**Exercise instructions**:
[1] In the fall prevention abstract below, how many hours did each student spend in one of the two service learning activities?
[2] Quote everything in the fall prevention abstract below from "Abstract Title" down to "overall learning experience.".
(Beginning of Text passage)
Abstract Title

Seniors in Action: a service learning fall prevention program and the effects of peer interaction on student experience

Presenter Name

Michelle White

Abstract

Purpose: The purpose of this research was to evaluate the effects of student to student peer interactions during service learning (SL) activities on the overall learning experience.

Materials/Methods: Sixty eight Doctorate of Physical Therapy (DPT) students were randomly assigned to one of two SL activities. SL 1 was a fall prevention program called Seniors in Action, in which each pair of DPT students had to assess fall risk and implement exercise programs working directly with senior participants. Activity 2 was an in-class case study based on the assessment derived from SL 1, including plan of care development without exercise implementation. All students spent 5 hours involved in one of the two SL activities and were supervised by a licensed DPT. Outcomes were assessed by the student responses to pre- and post- surveys using a Likert-like scale and self-reflection comments. Questions on pre- and post- surveys evaluated the anxiety level on working with seniors, confidence level in ability to communicate, screen for risk for falls, interpret results, as well as the effect of peer interaction on facilitating the learning activities. Data was analyzed with paired t-tests.
(End of Text passage)
(Beginning of Recorded data)
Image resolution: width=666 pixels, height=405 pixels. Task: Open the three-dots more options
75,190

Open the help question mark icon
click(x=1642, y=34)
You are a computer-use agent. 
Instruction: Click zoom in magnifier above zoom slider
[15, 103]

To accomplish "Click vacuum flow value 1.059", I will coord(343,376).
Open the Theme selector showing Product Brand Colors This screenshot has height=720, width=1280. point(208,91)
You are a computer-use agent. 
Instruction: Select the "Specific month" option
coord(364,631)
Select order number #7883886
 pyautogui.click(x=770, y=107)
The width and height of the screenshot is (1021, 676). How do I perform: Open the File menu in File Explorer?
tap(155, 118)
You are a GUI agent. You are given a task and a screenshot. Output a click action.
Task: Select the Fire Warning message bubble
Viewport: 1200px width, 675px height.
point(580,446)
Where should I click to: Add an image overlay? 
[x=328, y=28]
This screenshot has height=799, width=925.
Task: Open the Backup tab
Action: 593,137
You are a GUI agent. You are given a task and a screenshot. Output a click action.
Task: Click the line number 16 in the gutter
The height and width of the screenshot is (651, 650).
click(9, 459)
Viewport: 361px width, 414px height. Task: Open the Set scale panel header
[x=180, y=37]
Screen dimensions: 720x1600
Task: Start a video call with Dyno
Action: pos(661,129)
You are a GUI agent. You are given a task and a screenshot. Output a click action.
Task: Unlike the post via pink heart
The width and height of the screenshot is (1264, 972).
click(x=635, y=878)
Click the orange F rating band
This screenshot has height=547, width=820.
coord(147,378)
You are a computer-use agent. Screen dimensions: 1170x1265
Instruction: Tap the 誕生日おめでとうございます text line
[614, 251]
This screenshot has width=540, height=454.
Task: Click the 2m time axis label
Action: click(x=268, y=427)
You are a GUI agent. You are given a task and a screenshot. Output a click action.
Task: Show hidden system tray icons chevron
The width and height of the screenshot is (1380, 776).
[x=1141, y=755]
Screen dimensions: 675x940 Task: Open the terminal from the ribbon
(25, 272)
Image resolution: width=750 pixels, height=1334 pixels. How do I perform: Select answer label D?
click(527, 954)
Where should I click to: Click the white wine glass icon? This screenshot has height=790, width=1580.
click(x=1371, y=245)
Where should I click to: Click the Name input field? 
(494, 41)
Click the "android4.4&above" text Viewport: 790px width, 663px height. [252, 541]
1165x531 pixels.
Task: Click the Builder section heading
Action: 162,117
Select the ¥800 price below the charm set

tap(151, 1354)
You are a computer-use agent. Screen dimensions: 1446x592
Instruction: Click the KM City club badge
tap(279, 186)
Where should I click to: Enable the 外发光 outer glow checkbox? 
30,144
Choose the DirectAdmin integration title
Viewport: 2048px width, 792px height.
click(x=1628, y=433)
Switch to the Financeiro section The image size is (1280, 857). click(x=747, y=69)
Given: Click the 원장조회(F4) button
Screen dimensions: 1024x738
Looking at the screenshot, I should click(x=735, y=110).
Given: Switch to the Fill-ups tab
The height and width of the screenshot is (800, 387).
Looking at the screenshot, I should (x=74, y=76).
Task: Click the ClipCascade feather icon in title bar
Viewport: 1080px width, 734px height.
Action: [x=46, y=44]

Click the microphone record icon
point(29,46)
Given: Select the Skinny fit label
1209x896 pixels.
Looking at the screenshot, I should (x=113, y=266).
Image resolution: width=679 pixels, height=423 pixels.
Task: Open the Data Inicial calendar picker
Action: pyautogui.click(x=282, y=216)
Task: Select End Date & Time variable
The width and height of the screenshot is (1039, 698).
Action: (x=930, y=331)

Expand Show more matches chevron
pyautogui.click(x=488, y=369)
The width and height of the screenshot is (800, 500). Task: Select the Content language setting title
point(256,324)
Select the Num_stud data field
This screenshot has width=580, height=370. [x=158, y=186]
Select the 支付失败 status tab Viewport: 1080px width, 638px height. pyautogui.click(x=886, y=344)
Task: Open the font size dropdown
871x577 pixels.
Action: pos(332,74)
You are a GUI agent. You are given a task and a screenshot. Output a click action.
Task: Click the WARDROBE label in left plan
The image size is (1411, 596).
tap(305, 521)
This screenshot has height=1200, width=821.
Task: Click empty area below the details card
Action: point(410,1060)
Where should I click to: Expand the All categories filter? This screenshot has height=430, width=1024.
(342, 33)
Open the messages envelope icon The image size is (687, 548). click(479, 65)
(End of Recorded data)
**Answers provided**:
[1] Each student spent 5 hours.

[2]
Abstract Title

Seniors in Action: a service learning fall prevention program and the effects of peer interaction on student experience

Presenter Name

Michelle White

Abstract

Purpose: The purpose of this research was to evaluate the effects of student to student peer interactions during service learning (SL) activities on the overall learning experience.